Scientists at UC Berkeley have built a tiny, wireless sensor that might someday be able to monitor muscles or organs in real time, stimulate nerves to treat diseases, or allow people to control prosthetics with their minds.

The sensor is a 1-millimeter cube, about the size of a grain of sand. Researchers implanted them in the muscles and peripheral nerves of rats to record electrical activity, which provides information about how the nervous system is functioning in actual time. The research was published this month in Neuron.

One of the major problems in neurotechnology has been figuring out how to make durable and unobtrusive  implants that  can record and stimulate nerves. There are electrodes that connect a human brain to a prosthetic, such as a robotic arm, but they are cumbersome and have not been engineered to last for decades.

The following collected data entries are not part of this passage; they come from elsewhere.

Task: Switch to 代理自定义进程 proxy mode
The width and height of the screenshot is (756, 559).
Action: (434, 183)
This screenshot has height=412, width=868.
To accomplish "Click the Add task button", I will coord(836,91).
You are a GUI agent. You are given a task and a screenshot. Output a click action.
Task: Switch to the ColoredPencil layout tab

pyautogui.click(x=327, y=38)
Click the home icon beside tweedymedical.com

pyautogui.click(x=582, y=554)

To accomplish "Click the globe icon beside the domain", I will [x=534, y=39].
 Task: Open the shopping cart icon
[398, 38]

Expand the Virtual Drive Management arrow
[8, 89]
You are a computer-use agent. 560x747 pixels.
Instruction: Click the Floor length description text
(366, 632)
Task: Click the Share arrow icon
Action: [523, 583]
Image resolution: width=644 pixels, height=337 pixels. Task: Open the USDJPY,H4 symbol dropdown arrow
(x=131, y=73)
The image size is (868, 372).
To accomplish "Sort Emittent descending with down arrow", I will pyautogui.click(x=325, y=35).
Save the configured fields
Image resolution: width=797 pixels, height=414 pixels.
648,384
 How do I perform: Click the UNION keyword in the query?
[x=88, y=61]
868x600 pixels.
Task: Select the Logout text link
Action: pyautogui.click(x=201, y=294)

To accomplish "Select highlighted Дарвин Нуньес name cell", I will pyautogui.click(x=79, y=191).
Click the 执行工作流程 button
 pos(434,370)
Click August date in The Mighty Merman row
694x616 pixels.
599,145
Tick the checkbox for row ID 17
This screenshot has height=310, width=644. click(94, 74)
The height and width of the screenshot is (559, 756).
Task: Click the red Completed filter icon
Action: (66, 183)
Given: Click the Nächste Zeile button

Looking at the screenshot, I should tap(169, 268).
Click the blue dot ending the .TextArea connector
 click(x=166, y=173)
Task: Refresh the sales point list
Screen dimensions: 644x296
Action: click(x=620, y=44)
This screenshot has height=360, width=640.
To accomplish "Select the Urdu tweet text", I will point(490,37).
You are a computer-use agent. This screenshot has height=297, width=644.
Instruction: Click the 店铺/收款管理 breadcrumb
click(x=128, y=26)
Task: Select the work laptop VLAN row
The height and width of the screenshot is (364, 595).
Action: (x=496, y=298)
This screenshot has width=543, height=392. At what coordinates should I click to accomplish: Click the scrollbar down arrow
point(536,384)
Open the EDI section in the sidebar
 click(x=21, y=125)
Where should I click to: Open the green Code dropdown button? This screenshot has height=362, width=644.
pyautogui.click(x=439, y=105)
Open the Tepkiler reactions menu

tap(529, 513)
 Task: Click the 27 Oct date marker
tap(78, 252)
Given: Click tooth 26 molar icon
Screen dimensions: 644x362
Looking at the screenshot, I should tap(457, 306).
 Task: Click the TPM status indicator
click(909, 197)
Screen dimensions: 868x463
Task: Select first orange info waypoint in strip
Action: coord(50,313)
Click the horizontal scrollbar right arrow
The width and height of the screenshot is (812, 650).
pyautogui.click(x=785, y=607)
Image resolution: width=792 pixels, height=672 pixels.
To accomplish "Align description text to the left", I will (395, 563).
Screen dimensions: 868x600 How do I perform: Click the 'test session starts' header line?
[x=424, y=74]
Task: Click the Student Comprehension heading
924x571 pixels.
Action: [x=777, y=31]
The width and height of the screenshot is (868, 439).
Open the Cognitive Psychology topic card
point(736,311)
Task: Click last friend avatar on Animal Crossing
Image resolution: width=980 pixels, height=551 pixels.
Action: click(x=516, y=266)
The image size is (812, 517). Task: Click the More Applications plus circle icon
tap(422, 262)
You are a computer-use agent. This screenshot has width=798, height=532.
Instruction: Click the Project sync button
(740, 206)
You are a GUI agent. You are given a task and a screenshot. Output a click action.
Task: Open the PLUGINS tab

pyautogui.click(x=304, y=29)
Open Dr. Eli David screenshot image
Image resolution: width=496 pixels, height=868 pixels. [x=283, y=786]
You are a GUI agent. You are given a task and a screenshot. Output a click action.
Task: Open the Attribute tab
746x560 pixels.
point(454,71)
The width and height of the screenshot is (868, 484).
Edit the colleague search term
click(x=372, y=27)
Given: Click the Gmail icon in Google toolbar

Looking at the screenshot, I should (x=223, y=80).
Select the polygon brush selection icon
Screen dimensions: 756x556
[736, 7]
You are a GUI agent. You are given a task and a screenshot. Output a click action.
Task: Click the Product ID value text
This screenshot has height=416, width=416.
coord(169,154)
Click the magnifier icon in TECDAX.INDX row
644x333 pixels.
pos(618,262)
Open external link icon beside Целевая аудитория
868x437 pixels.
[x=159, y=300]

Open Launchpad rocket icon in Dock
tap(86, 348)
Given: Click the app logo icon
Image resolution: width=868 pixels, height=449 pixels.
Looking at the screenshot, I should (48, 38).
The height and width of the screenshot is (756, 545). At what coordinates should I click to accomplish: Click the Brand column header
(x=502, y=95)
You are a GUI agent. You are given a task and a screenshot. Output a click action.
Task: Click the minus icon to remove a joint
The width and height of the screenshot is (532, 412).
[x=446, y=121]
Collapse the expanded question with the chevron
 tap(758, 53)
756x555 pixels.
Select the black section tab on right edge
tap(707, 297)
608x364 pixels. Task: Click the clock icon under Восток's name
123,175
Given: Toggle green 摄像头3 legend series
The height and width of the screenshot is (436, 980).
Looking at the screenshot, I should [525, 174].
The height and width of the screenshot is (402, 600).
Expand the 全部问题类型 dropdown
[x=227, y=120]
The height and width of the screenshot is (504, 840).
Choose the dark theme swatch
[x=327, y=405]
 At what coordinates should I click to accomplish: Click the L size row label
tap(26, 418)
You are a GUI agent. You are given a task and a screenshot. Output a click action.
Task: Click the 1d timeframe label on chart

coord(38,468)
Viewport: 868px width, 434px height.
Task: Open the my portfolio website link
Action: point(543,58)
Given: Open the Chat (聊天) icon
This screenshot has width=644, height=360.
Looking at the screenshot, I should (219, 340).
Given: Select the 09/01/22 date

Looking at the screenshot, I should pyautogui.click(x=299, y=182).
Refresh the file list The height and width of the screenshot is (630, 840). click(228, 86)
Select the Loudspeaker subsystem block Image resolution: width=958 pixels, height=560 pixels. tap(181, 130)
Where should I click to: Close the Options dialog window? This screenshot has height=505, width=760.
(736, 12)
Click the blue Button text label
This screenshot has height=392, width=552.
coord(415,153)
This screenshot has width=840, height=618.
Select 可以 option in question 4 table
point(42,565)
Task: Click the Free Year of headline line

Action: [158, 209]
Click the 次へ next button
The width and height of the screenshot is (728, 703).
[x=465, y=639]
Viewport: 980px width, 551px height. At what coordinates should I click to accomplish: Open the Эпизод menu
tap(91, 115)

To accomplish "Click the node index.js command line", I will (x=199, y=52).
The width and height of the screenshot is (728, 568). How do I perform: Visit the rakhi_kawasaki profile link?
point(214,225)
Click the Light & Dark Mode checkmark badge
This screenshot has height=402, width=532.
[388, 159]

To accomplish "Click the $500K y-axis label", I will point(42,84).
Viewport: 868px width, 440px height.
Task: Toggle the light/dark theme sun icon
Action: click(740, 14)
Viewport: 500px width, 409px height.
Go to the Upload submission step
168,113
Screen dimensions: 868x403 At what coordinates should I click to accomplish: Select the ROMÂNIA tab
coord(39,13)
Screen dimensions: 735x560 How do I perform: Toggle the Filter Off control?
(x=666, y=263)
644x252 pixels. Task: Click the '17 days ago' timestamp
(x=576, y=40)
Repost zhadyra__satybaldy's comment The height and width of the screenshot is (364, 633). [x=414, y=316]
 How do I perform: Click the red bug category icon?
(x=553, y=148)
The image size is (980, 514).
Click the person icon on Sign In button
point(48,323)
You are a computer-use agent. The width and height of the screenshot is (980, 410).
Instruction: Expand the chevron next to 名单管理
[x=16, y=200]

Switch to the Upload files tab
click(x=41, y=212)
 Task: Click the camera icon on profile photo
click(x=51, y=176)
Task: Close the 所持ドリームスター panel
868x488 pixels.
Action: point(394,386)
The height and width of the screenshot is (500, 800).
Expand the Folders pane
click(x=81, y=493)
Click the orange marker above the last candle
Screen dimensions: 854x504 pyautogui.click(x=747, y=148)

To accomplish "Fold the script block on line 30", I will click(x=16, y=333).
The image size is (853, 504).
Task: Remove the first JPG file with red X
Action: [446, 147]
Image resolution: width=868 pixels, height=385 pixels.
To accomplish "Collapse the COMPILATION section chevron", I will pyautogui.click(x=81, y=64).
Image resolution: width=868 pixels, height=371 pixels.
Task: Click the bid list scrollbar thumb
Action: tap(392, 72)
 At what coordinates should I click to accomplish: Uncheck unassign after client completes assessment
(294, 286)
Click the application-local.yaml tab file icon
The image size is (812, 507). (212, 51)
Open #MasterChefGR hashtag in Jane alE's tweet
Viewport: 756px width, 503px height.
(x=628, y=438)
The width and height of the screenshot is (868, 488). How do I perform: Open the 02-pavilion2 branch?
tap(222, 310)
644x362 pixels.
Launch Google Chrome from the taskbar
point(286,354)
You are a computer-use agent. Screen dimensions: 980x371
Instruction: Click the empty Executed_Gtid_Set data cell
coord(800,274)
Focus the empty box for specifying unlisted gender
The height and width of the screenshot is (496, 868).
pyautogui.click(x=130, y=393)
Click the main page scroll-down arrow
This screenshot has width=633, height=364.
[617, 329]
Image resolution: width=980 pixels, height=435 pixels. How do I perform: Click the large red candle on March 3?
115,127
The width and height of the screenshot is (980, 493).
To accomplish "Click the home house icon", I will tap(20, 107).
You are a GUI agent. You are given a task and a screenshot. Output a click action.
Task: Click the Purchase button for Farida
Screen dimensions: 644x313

"We thought what if we could build really tiny things," says lead author Michel Maharbiz, professor of Electrical Engineering and Computer Sciences (EECS) at UC Berkeley, "untethered, no wires—and put them into your body, literally a little cube of sand could be put into your body, right next to the neuron that you cared about, and we could talk to it from the outside, without any wires or anything—then that would be a step towards solving  [the problem]."

The 'Aha' Moment

The first breakthrough, Maharbiz says, is that he and his colleagues, including Jose Carmena,  a world leader in brain-machine interfaces, turned to ultrasound and not  radio waves as a means of reading the electrical signals deep in the body. It's similar to how scientists use sonar to explore the depths of the ocean.

Ultrasound loses far less power in the body's tissues and scatters far less than radio waves. That means ultrasonic energy can penetrate more deeply at a given power, and less energy gets introduced into tissues where it's not wanted.

Here's the video UC Berkeley produced to explain "neural dust":

"For objects that are smaller than a millimeter, communicating with [radio waves] deep in the body is very difficult," Maharbiz says. "It's essentially a losing proposition, because your body is salt water, effectively, and absorbs all of that energy [that then]  gets lost in your body."

The next big breakthrough for the research team was to get the sensor device, no bigger than a speck of dust, to work in a actual organism, by implanting it next to a peripheral nerve in a rat.

"The trick is, we put this little [sensor]  in [the rat], we hit it with ultrasound and what reflects back is telling us what the neuron nearby is doing," says Maharbiz.

Because of its small size and durability, neural dust may have promise, Maharbiz says, to improve treatments for  human diseases such as epilepsy and disabilities such as tetraplegia.

What's in a Name?

Coined by Maharbiz, the term "neural dust" pays homage to work done 20 years ago by Kristofer Pister, another professor at EECS. Pister is the inventor and key implementer of something called Smartdust, which is a term that describes a collection of wireless microelectomechanical sensors that can detect everything from light to vibrations using radio waves.

Maharbiz laughs softly as he reminisces about the term "smart dust" making it "into lots of science fiction books about [how] our future was going to have all these tiny sensors everywhere in the world and they would be taking data and communicating."

Now in a world of activity trackers and neural dust,  it seems that future may not be so far away.